Davut Günaydın; Senelerdir tanıdığımız, siyaset kökenli, acentaları birebir tanıyan, onlarla kucaklaşan arkadaşımız. Hatta kendi söylemine göre, günde 1.000 kişiyle telefon görüşmesi yapıyor, yüzlercesi ile kucaklaşıyor. Muhteşem bir enerjisi, bir o kadar da Türsab tecrübesi var. Yadsınmaz. Kendi söylemlerine göre, kendi grubuyla tamamen bağımsız olarak seçimlere katılıyor. Ama bana göre, Firuz Bağlıkaya ile dirsek teması içerisinde. Böyle yapması Stratejik açıdan mantıklı. Çünkü 1- Firuz Bağlıkaya’dan seken topları toplayacak, yani Firuz muhaliflerini 2- Hala varsa, kemik birkaç Başaran fanatiklerinin oylarını alacak, 3) Siyasi olarak belirli bir partiyi temsil ettiği için, Türsab’a siyasi gözle bakan belirli bir kesimin oylarını alacak. Son dönemeçte ise “tabanım öyle istedi” diyerek Bağlıkaya ile birleşecek. Ancak siyasette o kadar tecrübeli ki, onu da eski yönetime dışarıdan giren “Bursa’lı Hasan Erdem gibi pasifize ederler” diyenlerin aksine kendini asla kullandırtmaz. Aslında onun gibi bir tecrübeyi Türsab’da görmek isterim. Onun da, kendi işleri için Türsab Kartviziti önemli. Kolay vazgeçmez.
Ali Bilir; Onun adaylığını ilan etme noktasında Suçluyum. Çünkü; ben Başkanla fotoğraf çektiririm, espri olsun diye “Seçim çalışmaları başlasın” yazarak sosyal medyaya koyarım, Davut’la çektiririm, “Seçim çalışmaları başlasın” diye sosyal medyada kullanırım. Aydın Yaylacıklar ile çekerim, Ali Bilir ile çekerim. “Seçim çalışmaları başlasın” diye sosyal medyaya koyarım. Sevgili Ali’nin hiç böyle bir niyeti yokken koyduğum bu paylaşım, onun başına dert oldu. Birden herkes Ali Bilir’in adaylığını konuşmaya başladı. Ama bakarsınız bu şekilde kendisi ve çevresinin aklına karpuz kabuğu düşürmüş ve harekete geçirmiş olabilirim, o ayrı. Türsab’a faydalı olur mu? Evet.
Kaan İşcil; Adaylığını ilk açıklayan kişidir Kaan.
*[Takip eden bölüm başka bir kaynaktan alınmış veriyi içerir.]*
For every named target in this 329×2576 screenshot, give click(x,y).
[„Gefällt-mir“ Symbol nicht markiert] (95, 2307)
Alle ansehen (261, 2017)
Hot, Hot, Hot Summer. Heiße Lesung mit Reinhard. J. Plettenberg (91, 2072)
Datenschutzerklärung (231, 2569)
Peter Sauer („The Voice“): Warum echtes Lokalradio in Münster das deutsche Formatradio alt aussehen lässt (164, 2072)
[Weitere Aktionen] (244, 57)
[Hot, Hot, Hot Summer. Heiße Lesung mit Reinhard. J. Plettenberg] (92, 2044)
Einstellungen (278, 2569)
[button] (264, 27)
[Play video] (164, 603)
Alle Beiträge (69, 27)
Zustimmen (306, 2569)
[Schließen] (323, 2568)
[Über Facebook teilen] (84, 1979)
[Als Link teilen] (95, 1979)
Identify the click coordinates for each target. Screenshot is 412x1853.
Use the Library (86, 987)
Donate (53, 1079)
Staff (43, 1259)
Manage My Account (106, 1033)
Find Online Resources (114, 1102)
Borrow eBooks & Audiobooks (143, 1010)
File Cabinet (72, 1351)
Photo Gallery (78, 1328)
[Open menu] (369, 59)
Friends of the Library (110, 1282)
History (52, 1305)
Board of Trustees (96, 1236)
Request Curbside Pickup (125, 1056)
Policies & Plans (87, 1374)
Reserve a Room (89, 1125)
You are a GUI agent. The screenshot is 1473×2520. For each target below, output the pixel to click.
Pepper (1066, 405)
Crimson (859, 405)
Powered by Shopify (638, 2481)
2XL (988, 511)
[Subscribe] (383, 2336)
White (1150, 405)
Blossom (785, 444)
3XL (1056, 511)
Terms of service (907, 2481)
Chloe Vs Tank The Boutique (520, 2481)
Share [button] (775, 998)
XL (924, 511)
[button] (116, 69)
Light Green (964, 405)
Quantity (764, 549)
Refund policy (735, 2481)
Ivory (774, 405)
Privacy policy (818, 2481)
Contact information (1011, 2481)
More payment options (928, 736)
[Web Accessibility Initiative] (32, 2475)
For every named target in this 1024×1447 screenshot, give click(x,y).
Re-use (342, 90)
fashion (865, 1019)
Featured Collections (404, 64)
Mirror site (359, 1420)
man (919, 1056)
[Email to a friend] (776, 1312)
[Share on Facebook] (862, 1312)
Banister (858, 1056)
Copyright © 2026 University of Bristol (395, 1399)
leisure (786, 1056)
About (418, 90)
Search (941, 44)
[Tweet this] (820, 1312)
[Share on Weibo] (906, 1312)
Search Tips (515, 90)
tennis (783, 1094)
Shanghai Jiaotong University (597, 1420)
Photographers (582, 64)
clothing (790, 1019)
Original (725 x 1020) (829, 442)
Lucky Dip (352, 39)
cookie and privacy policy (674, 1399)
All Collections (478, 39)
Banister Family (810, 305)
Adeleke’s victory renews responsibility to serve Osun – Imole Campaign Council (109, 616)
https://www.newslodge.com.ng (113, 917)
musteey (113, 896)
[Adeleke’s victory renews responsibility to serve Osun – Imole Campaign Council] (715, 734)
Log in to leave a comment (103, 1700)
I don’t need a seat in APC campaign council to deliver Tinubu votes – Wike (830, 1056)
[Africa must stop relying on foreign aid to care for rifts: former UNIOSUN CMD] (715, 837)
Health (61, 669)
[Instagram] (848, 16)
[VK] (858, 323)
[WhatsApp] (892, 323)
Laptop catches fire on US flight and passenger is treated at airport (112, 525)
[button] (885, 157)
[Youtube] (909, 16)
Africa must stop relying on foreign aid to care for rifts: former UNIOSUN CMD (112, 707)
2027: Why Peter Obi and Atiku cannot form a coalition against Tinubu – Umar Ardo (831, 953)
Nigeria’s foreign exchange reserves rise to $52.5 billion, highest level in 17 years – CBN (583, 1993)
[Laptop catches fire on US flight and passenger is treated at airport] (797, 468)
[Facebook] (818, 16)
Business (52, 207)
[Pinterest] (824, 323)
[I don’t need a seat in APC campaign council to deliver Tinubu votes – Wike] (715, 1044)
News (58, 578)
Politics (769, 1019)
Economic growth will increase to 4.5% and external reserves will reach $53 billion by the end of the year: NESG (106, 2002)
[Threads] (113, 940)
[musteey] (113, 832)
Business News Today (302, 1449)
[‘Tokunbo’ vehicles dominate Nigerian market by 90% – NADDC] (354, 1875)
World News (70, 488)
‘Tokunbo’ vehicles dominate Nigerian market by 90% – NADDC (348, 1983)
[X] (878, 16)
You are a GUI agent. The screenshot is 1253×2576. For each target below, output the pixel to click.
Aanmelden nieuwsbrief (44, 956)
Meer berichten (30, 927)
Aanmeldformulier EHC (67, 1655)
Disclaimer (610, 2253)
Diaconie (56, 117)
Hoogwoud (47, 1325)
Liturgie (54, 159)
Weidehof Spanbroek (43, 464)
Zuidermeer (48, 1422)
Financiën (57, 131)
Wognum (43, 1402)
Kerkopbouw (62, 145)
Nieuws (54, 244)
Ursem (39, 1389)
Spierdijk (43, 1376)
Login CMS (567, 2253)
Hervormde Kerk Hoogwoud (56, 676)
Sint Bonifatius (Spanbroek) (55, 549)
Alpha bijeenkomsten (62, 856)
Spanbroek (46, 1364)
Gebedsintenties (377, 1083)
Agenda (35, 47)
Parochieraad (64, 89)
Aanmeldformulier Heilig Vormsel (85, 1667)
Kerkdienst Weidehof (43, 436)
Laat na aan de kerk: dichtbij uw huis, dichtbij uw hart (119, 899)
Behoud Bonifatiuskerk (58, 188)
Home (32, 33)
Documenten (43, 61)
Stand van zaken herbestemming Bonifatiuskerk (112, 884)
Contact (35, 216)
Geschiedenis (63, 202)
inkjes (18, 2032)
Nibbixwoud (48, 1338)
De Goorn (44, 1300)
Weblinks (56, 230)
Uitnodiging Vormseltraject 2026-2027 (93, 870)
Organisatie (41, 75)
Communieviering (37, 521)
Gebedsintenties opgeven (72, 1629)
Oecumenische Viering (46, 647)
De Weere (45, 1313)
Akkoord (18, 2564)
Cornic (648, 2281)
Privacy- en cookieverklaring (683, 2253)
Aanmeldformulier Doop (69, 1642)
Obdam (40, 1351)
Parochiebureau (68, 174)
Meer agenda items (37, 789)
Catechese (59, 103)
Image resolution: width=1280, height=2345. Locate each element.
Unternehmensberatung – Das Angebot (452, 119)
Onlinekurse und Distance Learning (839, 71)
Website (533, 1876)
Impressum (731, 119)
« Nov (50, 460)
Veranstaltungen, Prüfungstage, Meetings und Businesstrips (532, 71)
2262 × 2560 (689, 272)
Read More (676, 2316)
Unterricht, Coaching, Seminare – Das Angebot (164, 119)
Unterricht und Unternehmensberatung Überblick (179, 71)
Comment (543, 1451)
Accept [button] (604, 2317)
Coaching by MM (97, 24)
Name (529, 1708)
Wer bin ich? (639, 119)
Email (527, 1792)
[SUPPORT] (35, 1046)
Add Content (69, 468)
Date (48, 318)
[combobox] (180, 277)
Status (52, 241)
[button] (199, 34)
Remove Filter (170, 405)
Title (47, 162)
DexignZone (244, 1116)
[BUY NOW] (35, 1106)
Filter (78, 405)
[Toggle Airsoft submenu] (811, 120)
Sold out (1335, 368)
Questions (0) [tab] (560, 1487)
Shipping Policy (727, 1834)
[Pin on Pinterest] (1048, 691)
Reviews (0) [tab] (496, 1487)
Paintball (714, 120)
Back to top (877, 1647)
Çocukluğunu bildiğim, zekasına, aklına, kabiliyetine, eğitimine, bilgisine son derece inandığım çok düzgün bir meslektaşımızdır. 3 dil bilen, karizmatik, hiçbir maddi çıkar peşinde olmayacak, yurtdışında da tanınan düzgün karakterli bir kişiliktir Kaan. Özünde, hepsi turizmci olan muhteşem bir aileden gelir. Anneleri dahil, İtalyancadan, İngilizceye, Japoncadan İspanyolcaya rehberdir hepsi. Yani çekirdekten turizmci değil “kundaktan turizmci”. Tam bir İstanbul beyefendisi, saygılı, görgülü bir delikanlıdır. Adaylığını duyduğum zaman çok sevindim. Hem Türsab’ın hem Türkiye’nin prestijini zirveye çıkartacak bir arkadaşımızdır Kaan. Ancak, İlerleyen dönemde açıklamalarını okudum, videolarını seyrettim, sosyal medyada tartışmalarını izledim. Çok agresif buldum. Bazen kırıcı bazen de karşısındakini küçük gören tartışma üslubu camiada olumsuz ve kalıcı yaralar açtı. Benim açımdan, münferit ikna konuşmaları dışında topa girmek artık imkansızdı… Acaba adaylığa devam edecek mi, agresif halinden sıyrıldı mı? Sorular sorular… ???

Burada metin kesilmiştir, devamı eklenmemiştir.